张鑫将水杯放下,不紧不慢的说:“谁让你这么古板呢,只是运点感冒药罢了,又不犯法,你非得千方百计的拦着。”
路遥脸上闪过一丝了然之色,道:“张鑫你这垃圾,狗改不了吃屎。将感冒药运到国外提炼毒品……咳咳……”
张鑫理了下领带,笑道:“你别血口喷人啊,我可是国际知名企业家。这次回国,‘省招商引资局’还打电话欢迎我呢~”
路遥叹了口气,现在的自己什么都做不了,索性闭上眼睛不再说话,安静等待死亡的到来。
但张鑫却不想让眼前饱受病痛折磨、即将离世的表兄走好。他附身靠近,悄悄说道:琇書蛧
“表哥啊~其实呢,我这次回国主要就是见你一面,告诉你一声——你的癌,是我弄出来的~”
路遥陡然挣开眼,“你说什么!”
张鑫笑眯眯的掏出个铅盒打开,里面是件古怪的三角形饰物,仅有巴掌大小,中间是只眼睛似的图案,一看就很有年代感。

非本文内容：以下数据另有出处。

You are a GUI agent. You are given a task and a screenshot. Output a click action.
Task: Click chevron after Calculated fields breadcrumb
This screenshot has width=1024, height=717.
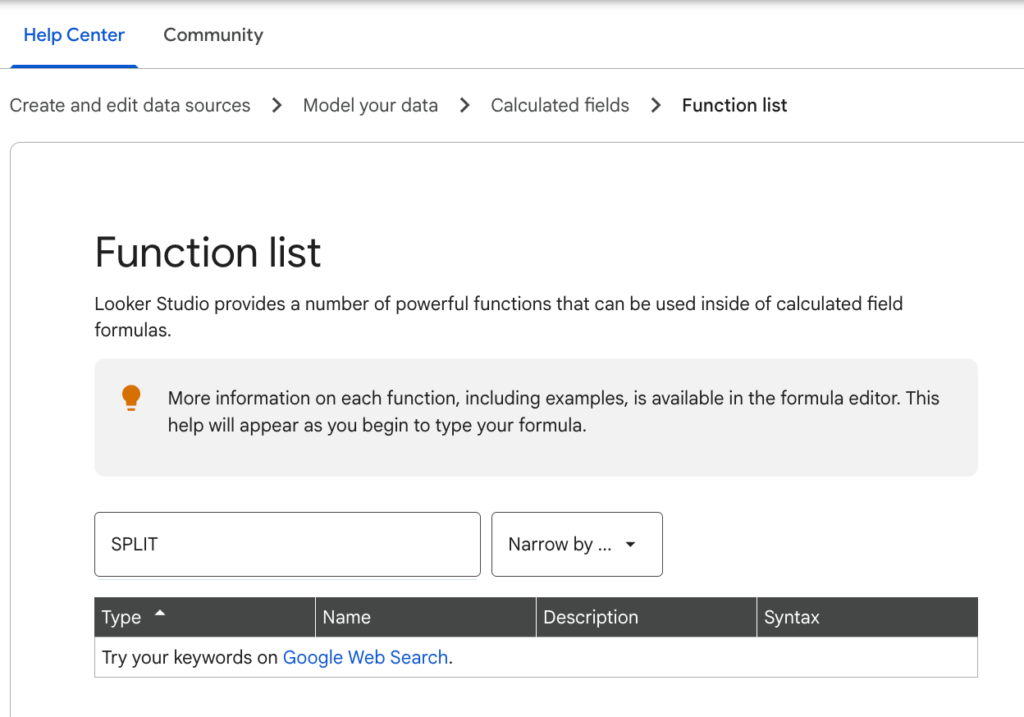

“眼熟吧?这是我亲手送你的,货真价实的古董。我在里面掺了点放射性物质,长期接触就会变成你现在这副鬼样子。”
路遥马上认出来,这是自己很喜欢的一件古物,天天摆在书桌上,时不时的把玩,没想到却是要人命的东西!
他伸出枯枝似的手臂,死死的抓住眼前人的胳膊!“你……”
“别激动~表哥,我西装很贵的。”张鑫轻松拿掉路遥的手,小心的捏起铅盒,将放射性饰物塞进他怀里。
“我赶飞机,得先走一步。你好好留着这个当做纪念吧,有机会再去你的坟头蹦迪~”
说完话,张鑫从容起身离开。临走前,还回头俏皮的眨眨眼。他原本就男生女相,此时的神态动作居然有些娇媚。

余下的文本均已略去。